Because of this, Moe and other community organizers took action working collaboratively with each other and Lightfoot to establish Hit the Hood, a peace initiative aimed at getting the community involved in providing safe spaces on holidays like the Fourth of July and Halloween when gun violence is more likely. 

“Because I live in South Shore, I hear the gunfire that goes off,” Moe said. “It saddens me because there is so much more to do. We are literally maybe seven minutes from the lake walking.” 

Meanwhile, a seven minute walk from the lake on the North Side would take someone to Chicago’s Ritz Carlton hotel or through affluent streets lined with multi-million dollar greystones. But in notoriously segregated Chicago, gun violence disproportionately impacts communities of color.

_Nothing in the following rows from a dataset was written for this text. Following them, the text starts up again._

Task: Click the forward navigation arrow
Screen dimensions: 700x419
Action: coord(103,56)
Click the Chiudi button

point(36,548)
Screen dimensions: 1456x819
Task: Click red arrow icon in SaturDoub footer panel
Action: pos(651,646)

At least 95% of victims in fatal shootings this year were people of color, according to the Cook County Medical Examiner’s Office. Additionally, just 15 neighborhoods in the city’s South and West Sides accounted for 50% of all shootings in the past three years, according to Lightfoot’s plan. 

Local organizations like Strides for Peace are attempting to bring the divided city together to combat gun violence with their Race Against Gun Violence. While the race was virtual this year due to COVID-19, in 2019, 36% of attendees were from Chicago’s wealthiest zip codes, and 34% were from Chicago’s poorest zip codes, according to Strides for Peace Executive Director Mary Stonor Saunders. 

Strides for Peace also tackles gun violence with a community-based approach working to financially support and bring together existing local organizations to increase their collective impact. Looking forward, Saunders believes that changing the power dynamic to be more community-led in the non-profit sector is critically important in structurally addressing gun violence. 

“The pandemic has really created a window of empathy and understanding in the philanthropic community and the government community,”  Saunders said. “The community organization or the people receiving [the funding] on the front lines know what’s best for their community.”

Activists, community members, organizations, and local government continue to call for community leadership and brace for the long battle ahead to make Chicago safer. 

“This is not short term. This is not an overnight fix,” Coakley said. “We have to stop thinking we are going to put a band-aid on something, and it’ll be healed. It’s going to take a long term investment and a strategic plan that’s implemented by everyone.”